Le persone che si sono rivolte al mio studio sono persone che hanno fatto questa scelta in maniera consapevole perché affermano di non essere state sufficientemente informate da parte dell’ASL.
Gli operatori preposti non hanno saputo rispondere in maniera adeguata ai loro quesiti, spesso molto specifici e in alcuni casi relativi a particolari patologie.

Alcune famiglie erano in possesso di documentazione medica attestante riconosciute patologie e non hanno ricevuto dall’ASL le dovute garanzie sul possibile peggioramento della condizione di salute a seguito della vaccinazione.

Inoltre, in alcuni casi, la patologia del bambino era realmente contemplata nei foglietti illustrativi delle possibili reazioni avverse (bugiardini), quindi a maggior ragione il genitore necessitava di chiarimenti in merito.

Premetto che l’ASL stessa non si assume la responsabilità delle possibili conseguenze vaccinali, infatti fa firmare un documento di liberatoria ai genitori che si presentano per la vaccinazione.

C’è qualche caso che l’ha colpita più di altri?

Mi ha colpito molto un caso in cui il pediatra di base, dopo anni, ha revocato il certificato di esenzione vaccinale a un bambino, che era ed è ancora affetto da una particolare patologia.
Mi è sembrata una scelta azzardata visto che, nel frattempo, non c’è stato un oggettivo miglioramento delle condizioni del bambino, quindi perché questa revoca? Prima il pediatra sconsigliava il vaccino, poi senza motivazione oggettiva lo consiglia?
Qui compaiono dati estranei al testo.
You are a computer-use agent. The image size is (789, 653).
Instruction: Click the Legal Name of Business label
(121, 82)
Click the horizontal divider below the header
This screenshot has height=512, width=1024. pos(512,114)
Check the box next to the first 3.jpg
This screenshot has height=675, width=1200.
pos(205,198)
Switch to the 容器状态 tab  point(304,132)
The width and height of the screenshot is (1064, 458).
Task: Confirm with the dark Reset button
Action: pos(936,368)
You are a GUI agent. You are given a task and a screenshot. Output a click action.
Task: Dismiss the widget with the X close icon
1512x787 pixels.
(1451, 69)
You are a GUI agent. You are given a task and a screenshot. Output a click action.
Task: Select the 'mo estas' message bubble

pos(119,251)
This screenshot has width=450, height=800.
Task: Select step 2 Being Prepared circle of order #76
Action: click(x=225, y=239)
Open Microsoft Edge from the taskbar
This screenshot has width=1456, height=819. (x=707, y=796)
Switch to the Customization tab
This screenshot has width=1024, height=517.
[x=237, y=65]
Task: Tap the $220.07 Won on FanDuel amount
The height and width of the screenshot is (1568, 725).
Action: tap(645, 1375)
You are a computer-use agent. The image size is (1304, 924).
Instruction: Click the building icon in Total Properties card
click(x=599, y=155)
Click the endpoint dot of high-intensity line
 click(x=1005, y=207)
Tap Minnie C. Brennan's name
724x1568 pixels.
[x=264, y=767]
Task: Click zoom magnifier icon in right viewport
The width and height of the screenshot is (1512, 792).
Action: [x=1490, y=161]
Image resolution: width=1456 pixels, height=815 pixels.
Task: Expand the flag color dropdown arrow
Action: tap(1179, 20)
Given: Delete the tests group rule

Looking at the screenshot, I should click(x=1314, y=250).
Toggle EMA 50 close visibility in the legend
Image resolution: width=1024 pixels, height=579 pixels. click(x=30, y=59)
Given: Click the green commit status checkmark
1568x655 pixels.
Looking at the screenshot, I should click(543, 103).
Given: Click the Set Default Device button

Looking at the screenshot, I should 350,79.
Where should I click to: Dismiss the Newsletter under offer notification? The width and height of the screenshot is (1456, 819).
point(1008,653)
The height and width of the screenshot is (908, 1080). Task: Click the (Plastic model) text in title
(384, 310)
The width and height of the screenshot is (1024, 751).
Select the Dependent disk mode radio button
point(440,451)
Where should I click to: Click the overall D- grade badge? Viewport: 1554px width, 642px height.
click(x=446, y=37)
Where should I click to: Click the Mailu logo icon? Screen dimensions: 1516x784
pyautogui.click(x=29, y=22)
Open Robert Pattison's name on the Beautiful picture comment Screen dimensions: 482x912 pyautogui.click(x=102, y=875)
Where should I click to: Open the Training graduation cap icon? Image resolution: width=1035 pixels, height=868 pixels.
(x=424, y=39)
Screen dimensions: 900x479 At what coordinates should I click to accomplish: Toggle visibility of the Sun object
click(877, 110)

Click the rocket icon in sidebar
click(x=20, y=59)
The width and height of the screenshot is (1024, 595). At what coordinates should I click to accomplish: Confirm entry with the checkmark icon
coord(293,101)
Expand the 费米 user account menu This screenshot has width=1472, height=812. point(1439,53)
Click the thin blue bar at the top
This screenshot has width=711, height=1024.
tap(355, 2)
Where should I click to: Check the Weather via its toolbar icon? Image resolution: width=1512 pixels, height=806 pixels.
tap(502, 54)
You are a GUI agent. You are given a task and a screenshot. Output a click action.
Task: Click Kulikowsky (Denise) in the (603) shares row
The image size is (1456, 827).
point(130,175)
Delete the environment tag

Può spiegarci perché le famiglie hanno rifiutato di pagare la sanzione amministrativa?

Le famiglie hanno richiesto e fatto scritti difensivi nell’ambito di una scelta consapevole quali genitori responsabili della salute dei propri figli.

La decisione di non avere vaccinato e/o completato l’iter vaccinale è dipesa dal fatto di non essere stati rassicurati e correttamente informati di fronte a importanti quesiti posti all’ASL durante i colloqui (a cui, sottolineo, tutti si sono presentati).

Con gli scritti difensivi si è chiesto un colloquio con esperti dell’ASL per avere risposte approfondite alle legittime domande dei genitori.
La richiesta dei genitori è che l’eventuale vaccinazione possa essere modulata secondo le specifiche esigenze di ogni bambino e non vista più come un’imposizione che non tiene in alcun modo in considerazione i singoli individui, cosa fondamentale visto che, in questo caso, parliamo di bambini in tenera età.


Francesca Battistini
Avvocato Cassazionista con Studio a Cesenatico. Fa parte del gruppo di legali Comilva.